Outra recomendação é promover a fusão dos diversos programas de assistência social (Benefício de Prestação Continuada, aposentadoria rural, salário-família e Bolsa Família), com economia estimada de 0,7% do PIB. Segundo o Banco Mundial, 70% dos beneficiários do BPC e 76% dos beneficiários das aposentadorias rurais não pertencem ao grupo dos 40% mais pobres da população. Uma melhor focalização desses programas permitiria eliminar situações em que alguns indivíduos recebem vários benefícios, em detrimento de grupos mais vulneráveis.

As despesas com políticas de apoio às empresas cresceram de 3,0% do PIB em 2006 para 4,5% do PIB em 2015. Cerca de 60% desse total corresponde a renúncias tributárias (gastos tributários), como Simples e Zona Franca de Manaus. Porém, não há evidências de que os programas existentes tenham sido eficazes em seu objetivo de aumentar a produtividade e a geração de empregos. A reformulação desses programas poderia gerar uma economia de até 2% do PIB.

Segundo o Banco Mundial, esse ajuste fiscal poderia ser realizado de forma a proteger os mais pobres e minimizar os impactos negativos sobre os empregos e a prestação de serviços públicos.

No entanto, não é difícil perceber que essas recomendações afetam vários grupos de interesse, desde servidores com altos salários e aposentadorias generosas a empresários que se beneficiam de desonerações tributárias.
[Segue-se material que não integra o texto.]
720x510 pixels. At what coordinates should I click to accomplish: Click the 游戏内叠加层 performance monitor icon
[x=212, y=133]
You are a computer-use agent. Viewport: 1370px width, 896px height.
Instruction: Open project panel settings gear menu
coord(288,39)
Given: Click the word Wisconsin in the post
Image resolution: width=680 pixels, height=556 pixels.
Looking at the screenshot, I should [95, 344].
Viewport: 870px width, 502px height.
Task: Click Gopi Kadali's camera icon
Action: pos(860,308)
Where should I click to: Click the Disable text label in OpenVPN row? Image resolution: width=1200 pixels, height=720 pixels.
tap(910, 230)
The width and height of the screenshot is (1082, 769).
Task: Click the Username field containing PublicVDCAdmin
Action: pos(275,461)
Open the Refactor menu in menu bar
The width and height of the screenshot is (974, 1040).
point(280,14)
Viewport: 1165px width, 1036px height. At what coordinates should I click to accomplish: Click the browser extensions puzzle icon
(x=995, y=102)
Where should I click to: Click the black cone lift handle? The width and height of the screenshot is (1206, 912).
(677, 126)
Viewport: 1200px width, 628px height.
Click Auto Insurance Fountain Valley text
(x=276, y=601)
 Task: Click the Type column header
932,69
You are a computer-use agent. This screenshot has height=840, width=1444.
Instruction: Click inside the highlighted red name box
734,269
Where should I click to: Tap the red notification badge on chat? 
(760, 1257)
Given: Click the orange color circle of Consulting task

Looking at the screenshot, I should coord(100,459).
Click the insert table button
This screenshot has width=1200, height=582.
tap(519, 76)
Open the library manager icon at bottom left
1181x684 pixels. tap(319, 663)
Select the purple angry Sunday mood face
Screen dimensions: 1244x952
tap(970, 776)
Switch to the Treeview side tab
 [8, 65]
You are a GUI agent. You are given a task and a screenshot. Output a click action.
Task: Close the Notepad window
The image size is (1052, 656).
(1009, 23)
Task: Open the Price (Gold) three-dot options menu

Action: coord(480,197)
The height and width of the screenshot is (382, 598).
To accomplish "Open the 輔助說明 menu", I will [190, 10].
A tentativa recente de adiar o aumento do funcionalismo foi inviabilizada pelo Supremo, que acaba de propor um aumento dos próprios vencimentos em mais de 16%. De outro lado, o governo ainda não conseguiu extinguir integralmente a renúncia referente à desoneração da folha, e já surgem questionamentos jurídicos que podem adiar o início da reoneração parcial para janeiro de 2019.

Em resumo, existe um amplo cardápio de medidas de ajuste fiscal. Difícil será negociá-las com o Congresso e a sociedade. Isso dá uma dimensão do enorme desafio que o próximo presidente encontrará para equilibrar as contas públicas.


As opiniões expressas neste artigo são de responsabilidade exclusiva do autor, não refletindo necessariamente a opinião institucional da FGV.